**Source passage**:
.....

The Smithsonian became very interested in the Plenge site which resulted in Ziegler' s donating most of his Plenge site collection to Dennis Stanford, Director of Paleo Indian Studies at the Museum of Natural History, Smithsonian Institution, in Washington D.C. The collection was donated in two installments consisting of 15,799 artifacts from Paleo Indian times right up to the contact with Europeans.

Following his service in the Korean War, Leonard moved to Asbury, and in 1954, went to work at the Asbury Graphite Mills, which later became Asbury Carbons, Inc. He became intrigued about the early history of the region and especially with the Indian artifacts he began to accumulate by walking the farm fields after plowing in the spring of the year. He served as a founding member of the Asbury Volunteer Fire Company. He served on the Franklin Township School Board and the Franklin Township Historical Commission.. At his retirement in 1991, he left as Executive Vice President of Asbury Carbons, Inc., the parent company of its many Divisions World Wide, and President of its Anthracite Industries, one of its Divisions in Sunbury, PA.

.....

**Data section**:

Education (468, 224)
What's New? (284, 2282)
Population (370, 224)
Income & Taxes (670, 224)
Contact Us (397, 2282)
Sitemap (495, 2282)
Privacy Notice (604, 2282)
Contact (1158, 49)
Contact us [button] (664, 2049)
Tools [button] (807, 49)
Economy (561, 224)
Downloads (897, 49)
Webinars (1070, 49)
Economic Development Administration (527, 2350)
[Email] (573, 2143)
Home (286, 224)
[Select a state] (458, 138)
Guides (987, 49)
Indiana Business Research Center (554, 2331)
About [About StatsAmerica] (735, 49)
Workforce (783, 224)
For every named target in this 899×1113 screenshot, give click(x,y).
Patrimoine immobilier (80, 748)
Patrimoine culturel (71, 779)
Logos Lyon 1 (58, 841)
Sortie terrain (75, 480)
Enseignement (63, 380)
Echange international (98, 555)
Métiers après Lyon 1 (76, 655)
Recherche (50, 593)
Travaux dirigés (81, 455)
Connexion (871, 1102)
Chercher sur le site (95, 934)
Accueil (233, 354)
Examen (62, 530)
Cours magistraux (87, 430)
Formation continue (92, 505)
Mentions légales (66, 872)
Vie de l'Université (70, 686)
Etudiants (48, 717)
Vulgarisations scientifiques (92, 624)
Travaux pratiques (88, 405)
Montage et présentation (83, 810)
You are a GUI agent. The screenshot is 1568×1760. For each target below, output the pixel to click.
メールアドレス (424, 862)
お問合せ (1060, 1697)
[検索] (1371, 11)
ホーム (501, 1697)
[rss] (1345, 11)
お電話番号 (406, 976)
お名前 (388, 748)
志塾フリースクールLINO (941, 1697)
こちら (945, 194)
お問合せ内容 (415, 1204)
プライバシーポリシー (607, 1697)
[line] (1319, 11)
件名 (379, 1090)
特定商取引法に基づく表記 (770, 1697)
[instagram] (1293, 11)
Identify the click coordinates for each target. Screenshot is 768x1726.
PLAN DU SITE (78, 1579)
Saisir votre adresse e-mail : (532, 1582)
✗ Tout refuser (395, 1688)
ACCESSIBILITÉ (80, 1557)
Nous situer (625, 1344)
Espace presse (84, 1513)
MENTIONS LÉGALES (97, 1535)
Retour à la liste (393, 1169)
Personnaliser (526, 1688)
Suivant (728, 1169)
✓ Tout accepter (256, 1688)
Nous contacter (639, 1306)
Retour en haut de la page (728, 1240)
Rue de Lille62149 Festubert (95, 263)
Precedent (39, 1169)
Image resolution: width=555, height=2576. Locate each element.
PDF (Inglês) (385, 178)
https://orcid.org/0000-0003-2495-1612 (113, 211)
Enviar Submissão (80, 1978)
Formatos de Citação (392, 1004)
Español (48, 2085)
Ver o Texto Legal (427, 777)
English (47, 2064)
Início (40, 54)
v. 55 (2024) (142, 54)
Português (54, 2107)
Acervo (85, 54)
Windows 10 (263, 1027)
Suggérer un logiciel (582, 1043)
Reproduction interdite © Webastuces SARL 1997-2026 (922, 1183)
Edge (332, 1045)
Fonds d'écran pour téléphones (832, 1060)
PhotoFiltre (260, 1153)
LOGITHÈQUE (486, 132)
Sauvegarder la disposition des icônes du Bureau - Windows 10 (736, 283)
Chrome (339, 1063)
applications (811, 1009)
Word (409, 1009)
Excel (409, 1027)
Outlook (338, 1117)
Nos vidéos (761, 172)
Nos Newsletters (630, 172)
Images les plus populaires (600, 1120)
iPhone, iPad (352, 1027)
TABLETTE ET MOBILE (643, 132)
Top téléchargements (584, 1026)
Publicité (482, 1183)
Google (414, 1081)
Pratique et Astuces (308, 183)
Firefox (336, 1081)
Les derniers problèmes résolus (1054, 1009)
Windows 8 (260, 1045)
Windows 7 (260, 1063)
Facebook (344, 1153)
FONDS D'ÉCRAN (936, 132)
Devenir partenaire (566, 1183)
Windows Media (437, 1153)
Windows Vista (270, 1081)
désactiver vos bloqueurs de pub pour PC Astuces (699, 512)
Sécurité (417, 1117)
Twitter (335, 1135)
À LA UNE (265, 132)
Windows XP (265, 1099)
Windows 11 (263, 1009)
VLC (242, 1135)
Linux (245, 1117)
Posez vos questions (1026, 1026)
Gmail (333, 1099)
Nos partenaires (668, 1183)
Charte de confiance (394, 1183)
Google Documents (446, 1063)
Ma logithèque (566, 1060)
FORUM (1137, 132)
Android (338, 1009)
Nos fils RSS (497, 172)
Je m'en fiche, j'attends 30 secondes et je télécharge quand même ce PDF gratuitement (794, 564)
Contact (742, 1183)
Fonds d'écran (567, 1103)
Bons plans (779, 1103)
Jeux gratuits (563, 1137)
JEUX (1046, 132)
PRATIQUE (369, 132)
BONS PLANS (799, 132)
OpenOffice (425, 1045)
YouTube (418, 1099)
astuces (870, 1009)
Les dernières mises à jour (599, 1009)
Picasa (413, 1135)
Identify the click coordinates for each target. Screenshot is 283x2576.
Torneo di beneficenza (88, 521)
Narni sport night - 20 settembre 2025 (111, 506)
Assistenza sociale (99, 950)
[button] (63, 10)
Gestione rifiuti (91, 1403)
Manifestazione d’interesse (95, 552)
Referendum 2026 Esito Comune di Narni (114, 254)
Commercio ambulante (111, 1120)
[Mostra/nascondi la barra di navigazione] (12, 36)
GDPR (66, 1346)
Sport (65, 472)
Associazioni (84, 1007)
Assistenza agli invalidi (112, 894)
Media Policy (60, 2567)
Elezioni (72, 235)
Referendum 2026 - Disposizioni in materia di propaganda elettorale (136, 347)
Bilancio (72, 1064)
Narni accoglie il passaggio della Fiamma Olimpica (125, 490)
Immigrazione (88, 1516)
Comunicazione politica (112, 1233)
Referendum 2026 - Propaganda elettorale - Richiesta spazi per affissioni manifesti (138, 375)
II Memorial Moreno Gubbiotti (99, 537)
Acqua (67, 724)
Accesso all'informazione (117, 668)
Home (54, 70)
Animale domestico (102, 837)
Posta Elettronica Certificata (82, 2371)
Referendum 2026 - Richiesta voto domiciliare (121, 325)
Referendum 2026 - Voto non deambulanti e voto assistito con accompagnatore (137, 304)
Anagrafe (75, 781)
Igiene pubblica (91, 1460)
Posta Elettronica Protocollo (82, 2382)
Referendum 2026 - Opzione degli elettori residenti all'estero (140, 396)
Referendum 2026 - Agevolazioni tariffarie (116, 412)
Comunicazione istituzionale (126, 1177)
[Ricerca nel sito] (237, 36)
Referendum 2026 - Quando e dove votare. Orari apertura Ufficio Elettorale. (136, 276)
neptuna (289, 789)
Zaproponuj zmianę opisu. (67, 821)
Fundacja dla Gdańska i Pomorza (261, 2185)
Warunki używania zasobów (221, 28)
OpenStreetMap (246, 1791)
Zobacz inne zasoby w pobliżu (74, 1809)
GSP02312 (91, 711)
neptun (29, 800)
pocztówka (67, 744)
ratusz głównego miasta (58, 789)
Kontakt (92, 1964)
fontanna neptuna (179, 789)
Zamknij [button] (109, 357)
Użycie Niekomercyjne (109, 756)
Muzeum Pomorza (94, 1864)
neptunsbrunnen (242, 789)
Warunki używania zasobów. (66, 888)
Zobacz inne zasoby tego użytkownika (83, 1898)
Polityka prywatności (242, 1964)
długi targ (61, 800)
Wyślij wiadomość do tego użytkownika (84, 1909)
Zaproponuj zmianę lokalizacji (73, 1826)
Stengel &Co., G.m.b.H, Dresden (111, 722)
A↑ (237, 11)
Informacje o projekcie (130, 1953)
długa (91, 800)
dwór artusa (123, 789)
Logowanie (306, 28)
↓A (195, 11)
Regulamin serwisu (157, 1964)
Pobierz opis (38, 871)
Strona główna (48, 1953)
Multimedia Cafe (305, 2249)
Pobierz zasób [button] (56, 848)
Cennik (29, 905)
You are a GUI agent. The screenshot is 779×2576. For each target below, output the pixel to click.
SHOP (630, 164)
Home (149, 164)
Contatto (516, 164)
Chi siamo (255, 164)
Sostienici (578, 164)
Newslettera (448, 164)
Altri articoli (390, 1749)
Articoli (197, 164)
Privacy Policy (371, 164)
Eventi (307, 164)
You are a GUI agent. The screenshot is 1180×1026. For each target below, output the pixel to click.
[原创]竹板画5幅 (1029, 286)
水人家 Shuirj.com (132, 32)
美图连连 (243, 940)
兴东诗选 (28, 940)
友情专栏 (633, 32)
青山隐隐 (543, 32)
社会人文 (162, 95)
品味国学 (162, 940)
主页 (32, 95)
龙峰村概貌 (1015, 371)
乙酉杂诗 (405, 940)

.....

**Exercises to complete**:
a. How many artifacts were in the collection donated to the Smithsonian, according to the Plenge site passage?
b. Return the Plenge site passage's words starting at "The Smithsonian became" and ending at "contact with Europeans.".
c. Write the next part of the Plenge site passage, picking up after its final sentence.

**Outputs**:
a. 15,799 artifacts.

b.
The Smithsonian became very interested in the Plenge site which resulted in Ziegler' s donating most of his Plenge site collection to Dennis Stanford, Director of Paleo Indian Studies at the Museum of Natural History, Smithsonian Institution, in Washington D.C. The collection was donated in two installments consisting of 15,799 artifacts from Paleo Indian times right up to the contact with Europeans.

c.
Leonard continues to be active in the archaeology field and is a member of the Forks of the Delaware Chapter #14, and life member of Society of Pennsylvania Archaeology, as well as a life member of the New Jersey Archaeological Society. He was also active in Veterans affairs and was Commander of the Harry F.W. Johnson Post 379 of Bethlehem, PA, Trumpet player in the American Legion Band of Bethlehem, PA, Past Commander of The Northampton County American Legion and Deputy Commander and Chaplin of the 30th District American Legion of Pennsylvania.

Leonard will have on display a large portion of his remaining collection at the upcoming lecture on April 23rd, which is part of the High Bridge Cultural and Heritage Committee Speaker Series. The presentation will take place on Monday, April 23, at 7:30 PM in the High Bridge Emergency Squad Building, 95 West Main Street (Route 513), High Bridge, NJ 08829.